Saved data entries
┄┄┄┄┄┄┄┄┄┄

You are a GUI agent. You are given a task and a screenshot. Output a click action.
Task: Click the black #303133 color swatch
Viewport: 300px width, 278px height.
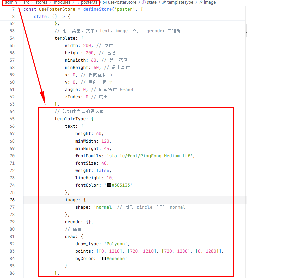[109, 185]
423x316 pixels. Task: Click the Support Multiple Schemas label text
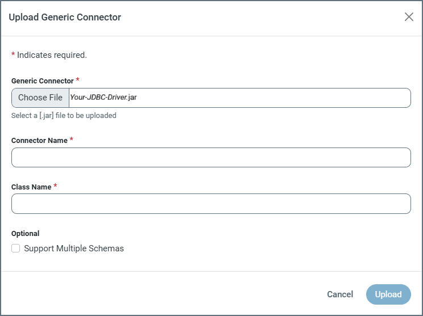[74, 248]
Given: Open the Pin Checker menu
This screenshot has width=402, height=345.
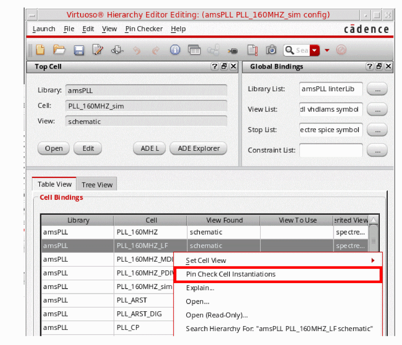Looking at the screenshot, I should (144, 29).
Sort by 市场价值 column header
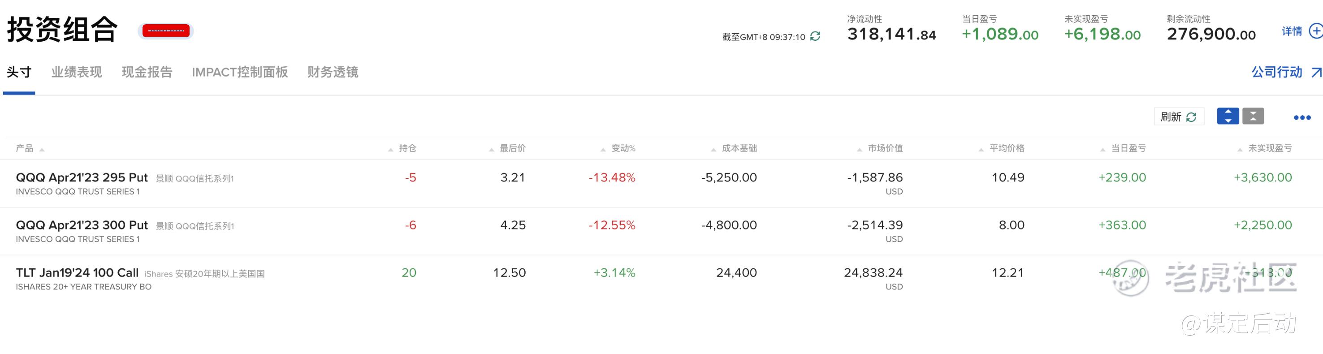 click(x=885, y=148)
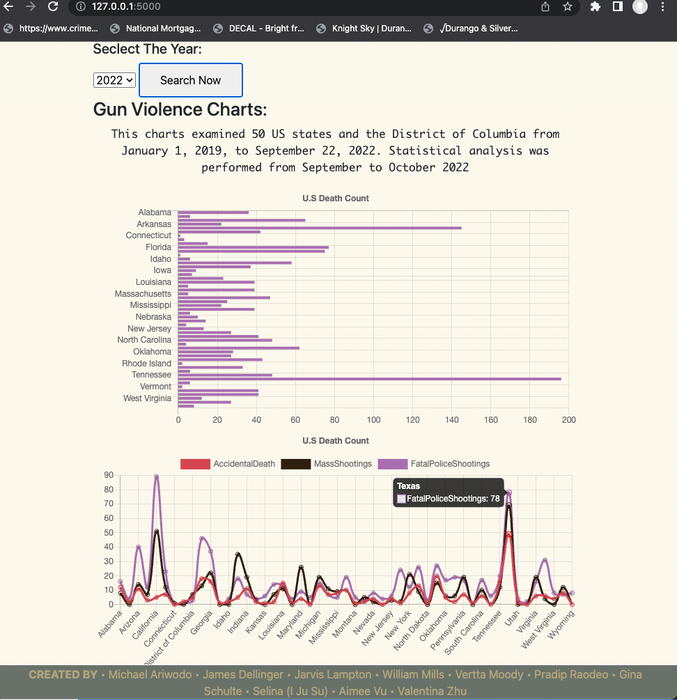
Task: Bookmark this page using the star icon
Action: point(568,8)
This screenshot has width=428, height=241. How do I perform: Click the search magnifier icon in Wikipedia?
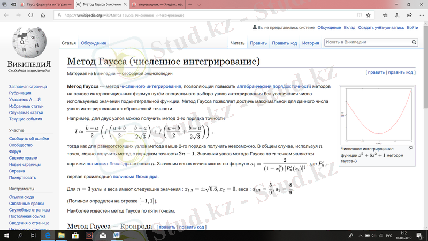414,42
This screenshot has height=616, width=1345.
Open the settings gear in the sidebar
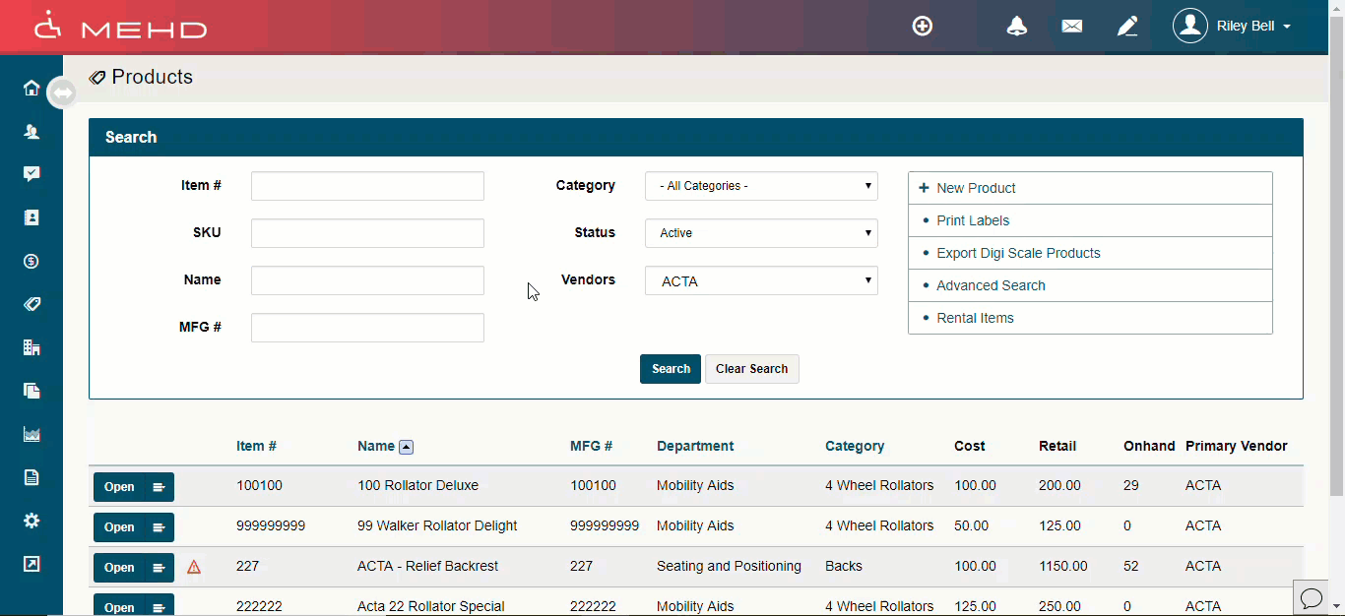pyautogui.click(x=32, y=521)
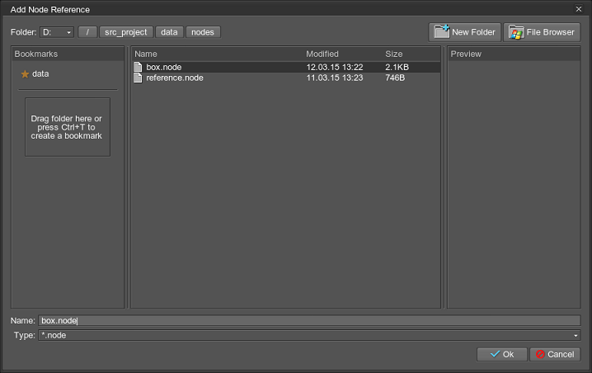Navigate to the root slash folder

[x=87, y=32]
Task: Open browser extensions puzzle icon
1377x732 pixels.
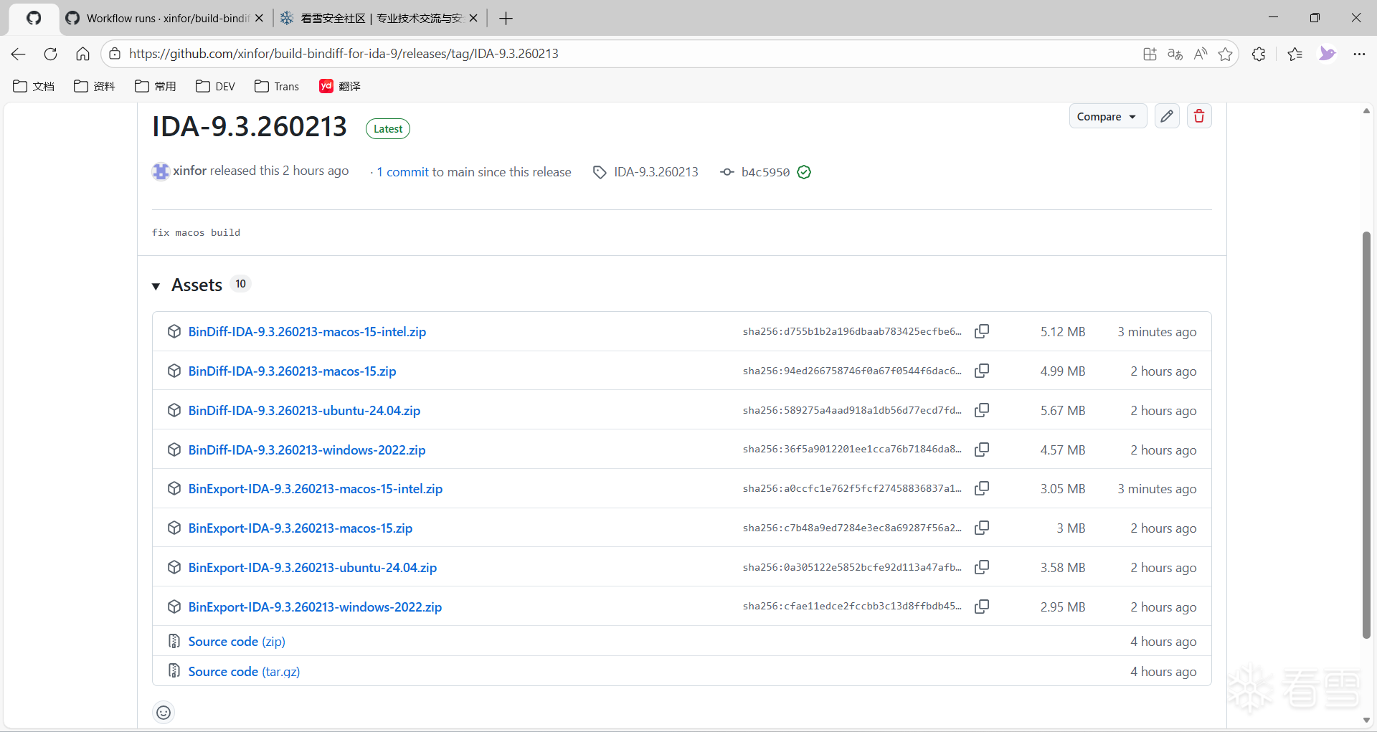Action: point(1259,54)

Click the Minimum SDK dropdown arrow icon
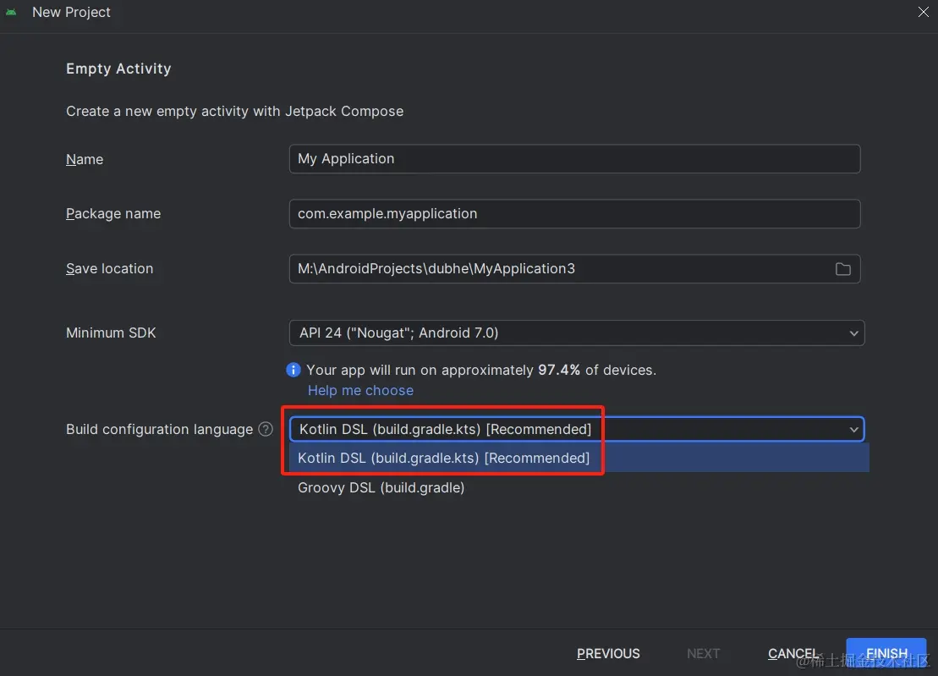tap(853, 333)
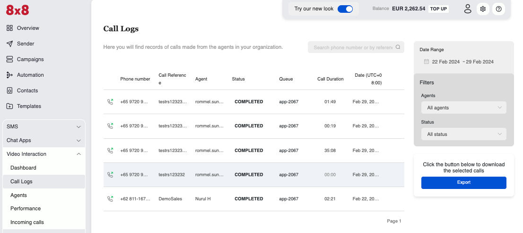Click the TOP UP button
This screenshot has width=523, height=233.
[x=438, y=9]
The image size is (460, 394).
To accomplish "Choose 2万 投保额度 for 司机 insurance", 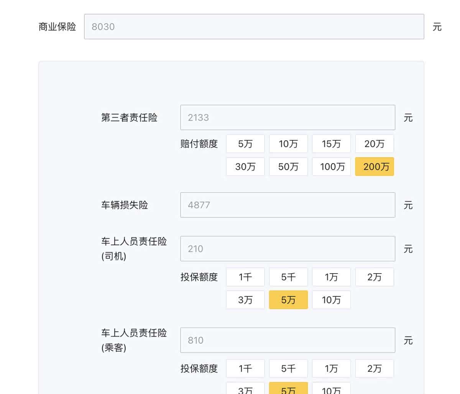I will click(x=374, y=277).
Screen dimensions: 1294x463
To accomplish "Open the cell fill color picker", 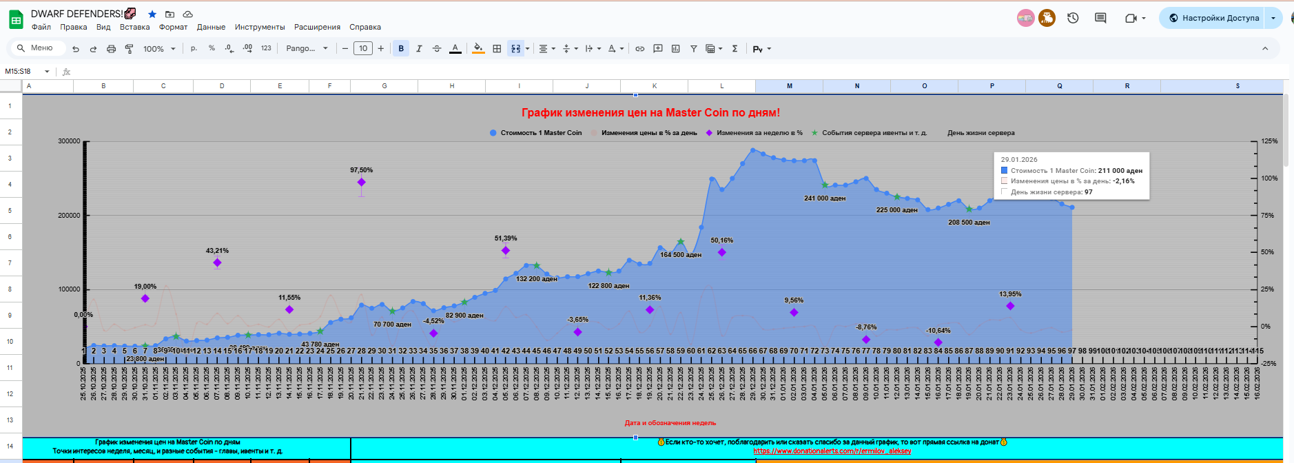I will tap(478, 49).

┄┄┄┄┄┄┄┄┄┄

__PROBLEM DESCRIPTION__.
Leaving out every picture, repeat exactly the lines of the records from the start through the line that has "Given: Open the Pin Checker menu".

__ANSWER SPACE__.
You are a GUI agent. You are given a task and a screenshot. Output a click action.
Task: Click the black #303133 color swatch
Viewport: 300px width, 278px height.
[109, 185]
423x316 pixels. Task: Click the Support Multiple Schemas label text
[74, 248]
Given: Open the Pin Checker menu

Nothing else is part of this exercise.